> [DESCRIPTION OF THE TASK]
Retype, word for word, each line between the lines holding "Select the i8 key card thumbnail" and "This screenshot has width=1280, height=932.", inclusive, and leave the rest of the data alone.

> [Stored records]
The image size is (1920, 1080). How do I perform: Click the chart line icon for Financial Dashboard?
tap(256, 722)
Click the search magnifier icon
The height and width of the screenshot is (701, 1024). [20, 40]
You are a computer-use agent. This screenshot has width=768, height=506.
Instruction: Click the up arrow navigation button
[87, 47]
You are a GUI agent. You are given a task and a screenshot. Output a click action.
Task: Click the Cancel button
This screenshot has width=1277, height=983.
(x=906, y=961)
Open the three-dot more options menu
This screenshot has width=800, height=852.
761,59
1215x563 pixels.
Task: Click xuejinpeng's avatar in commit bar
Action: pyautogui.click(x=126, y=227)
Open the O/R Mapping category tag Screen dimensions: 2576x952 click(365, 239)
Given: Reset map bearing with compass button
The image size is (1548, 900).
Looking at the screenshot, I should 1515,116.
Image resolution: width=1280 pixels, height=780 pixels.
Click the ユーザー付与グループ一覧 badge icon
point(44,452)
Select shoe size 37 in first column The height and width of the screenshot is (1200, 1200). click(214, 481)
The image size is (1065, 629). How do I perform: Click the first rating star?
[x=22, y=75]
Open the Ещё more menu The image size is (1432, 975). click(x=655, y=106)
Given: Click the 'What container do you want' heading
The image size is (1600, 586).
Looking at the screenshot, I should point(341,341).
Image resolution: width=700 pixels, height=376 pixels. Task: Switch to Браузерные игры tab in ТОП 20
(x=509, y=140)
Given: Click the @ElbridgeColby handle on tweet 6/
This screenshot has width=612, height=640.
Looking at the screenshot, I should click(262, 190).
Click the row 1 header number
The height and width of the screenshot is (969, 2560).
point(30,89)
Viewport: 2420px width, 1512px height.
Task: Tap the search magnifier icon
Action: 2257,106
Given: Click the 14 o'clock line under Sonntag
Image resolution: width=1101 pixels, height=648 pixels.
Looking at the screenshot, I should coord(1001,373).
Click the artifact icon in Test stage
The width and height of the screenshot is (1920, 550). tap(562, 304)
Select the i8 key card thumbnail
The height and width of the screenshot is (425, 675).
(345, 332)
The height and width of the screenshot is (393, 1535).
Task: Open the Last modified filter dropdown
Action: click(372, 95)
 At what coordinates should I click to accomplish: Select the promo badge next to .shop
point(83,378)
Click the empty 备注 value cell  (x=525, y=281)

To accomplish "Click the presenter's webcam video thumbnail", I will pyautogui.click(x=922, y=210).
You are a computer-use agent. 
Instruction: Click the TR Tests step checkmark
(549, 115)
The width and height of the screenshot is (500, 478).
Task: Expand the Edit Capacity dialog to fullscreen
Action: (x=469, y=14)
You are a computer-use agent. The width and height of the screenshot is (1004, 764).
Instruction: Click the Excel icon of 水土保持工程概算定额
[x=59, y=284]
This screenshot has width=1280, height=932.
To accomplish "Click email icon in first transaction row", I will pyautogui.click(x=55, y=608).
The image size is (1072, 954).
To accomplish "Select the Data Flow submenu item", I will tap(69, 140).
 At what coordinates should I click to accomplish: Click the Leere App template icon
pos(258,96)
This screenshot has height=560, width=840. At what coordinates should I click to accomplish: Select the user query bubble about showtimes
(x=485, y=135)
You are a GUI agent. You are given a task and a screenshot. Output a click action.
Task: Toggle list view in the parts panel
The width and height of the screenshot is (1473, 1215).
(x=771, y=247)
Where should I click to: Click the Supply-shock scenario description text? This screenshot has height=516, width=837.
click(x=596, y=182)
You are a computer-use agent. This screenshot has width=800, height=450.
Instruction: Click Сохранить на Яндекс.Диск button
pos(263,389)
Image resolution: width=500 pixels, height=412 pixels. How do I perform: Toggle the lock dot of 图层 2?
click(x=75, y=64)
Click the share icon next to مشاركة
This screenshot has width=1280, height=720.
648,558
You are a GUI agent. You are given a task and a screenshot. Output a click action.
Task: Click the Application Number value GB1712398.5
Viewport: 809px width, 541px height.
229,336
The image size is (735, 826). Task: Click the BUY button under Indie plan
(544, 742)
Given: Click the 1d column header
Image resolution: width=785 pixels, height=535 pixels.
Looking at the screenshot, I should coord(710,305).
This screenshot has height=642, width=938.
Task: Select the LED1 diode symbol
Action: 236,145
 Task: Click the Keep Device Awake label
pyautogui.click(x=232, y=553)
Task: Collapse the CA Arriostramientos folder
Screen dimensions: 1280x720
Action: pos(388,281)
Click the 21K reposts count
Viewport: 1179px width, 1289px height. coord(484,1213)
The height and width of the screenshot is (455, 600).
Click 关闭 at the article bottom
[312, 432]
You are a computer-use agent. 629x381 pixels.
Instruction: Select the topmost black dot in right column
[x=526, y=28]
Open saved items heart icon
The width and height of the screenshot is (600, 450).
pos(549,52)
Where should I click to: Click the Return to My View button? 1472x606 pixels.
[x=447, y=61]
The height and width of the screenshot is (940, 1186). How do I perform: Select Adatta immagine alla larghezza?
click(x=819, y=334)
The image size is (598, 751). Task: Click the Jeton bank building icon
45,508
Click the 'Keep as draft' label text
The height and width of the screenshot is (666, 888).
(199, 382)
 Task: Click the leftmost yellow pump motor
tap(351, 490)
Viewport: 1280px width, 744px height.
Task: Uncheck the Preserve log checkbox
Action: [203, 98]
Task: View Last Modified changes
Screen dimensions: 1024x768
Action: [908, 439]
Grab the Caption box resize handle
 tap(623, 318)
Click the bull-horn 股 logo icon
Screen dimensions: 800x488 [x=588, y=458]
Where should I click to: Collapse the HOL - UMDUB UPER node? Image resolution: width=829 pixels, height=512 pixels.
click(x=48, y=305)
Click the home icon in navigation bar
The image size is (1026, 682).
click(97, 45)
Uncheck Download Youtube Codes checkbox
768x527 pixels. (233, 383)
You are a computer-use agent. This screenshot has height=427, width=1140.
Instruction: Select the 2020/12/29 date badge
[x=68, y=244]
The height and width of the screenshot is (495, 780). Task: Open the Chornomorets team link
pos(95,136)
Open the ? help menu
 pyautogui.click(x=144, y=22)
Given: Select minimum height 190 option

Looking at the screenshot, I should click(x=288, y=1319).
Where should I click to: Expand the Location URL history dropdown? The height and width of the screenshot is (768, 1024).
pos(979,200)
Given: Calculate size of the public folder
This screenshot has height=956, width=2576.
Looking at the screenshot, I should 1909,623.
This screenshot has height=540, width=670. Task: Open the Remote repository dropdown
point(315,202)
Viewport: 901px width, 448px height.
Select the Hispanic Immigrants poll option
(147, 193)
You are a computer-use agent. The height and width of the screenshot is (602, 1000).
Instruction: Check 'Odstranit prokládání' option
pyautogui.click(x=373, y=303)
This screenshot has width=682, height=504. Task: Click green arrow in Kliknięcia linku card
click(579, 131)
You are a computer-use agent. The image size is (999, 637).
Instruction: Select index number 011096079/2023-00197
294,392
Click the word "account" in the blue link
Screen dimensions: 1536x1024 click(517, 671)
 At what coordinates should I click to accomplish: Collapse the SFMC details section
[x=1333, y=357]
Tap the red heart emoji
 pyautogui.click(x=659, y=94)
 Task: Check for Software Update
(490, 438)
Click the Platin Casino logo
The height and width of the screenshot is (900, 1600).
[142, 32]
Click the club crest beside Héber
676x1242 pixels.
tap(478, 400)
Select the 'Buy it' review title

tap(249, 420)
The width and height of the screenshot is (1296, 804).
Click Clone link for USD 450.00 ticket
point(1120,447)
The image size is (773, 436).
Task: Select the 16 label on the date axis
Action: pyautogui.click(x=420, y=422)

> [REPLY]
Select the i8 key card thumbnail
The height and width of the screenshot is (425, 675).
(345, 332)
The height and width of the screenshot is (393, 1535).
Task: Open the Last modified filter dropdown
Action: click(372, 95)
 At what coordinates should I click to accomplish: Select the promo badge next to .shop
point(83,378)
Click the empty 备注 value cell  (x=525, y=281)

To accomplish "Click the presenter's webcam video thumbnail", I will pyautogui.click(x=922, y=210).
You are a computer-use agent. 
Instruction: Click the TR Tests step checkmark
(549, 115)
The width and height of the screenshot is (500, 478).
Task: Expand the Edit Capacity dialog to fullscreen
Action: (x=469, y=14)
You are a computer-use agent. The width and height of the screenshot is (1004, 764).
Instruction: Click the Excel icon of 水土保持工程概算定额
[x=59, y=284]
This screenshot has width=1280, height=932.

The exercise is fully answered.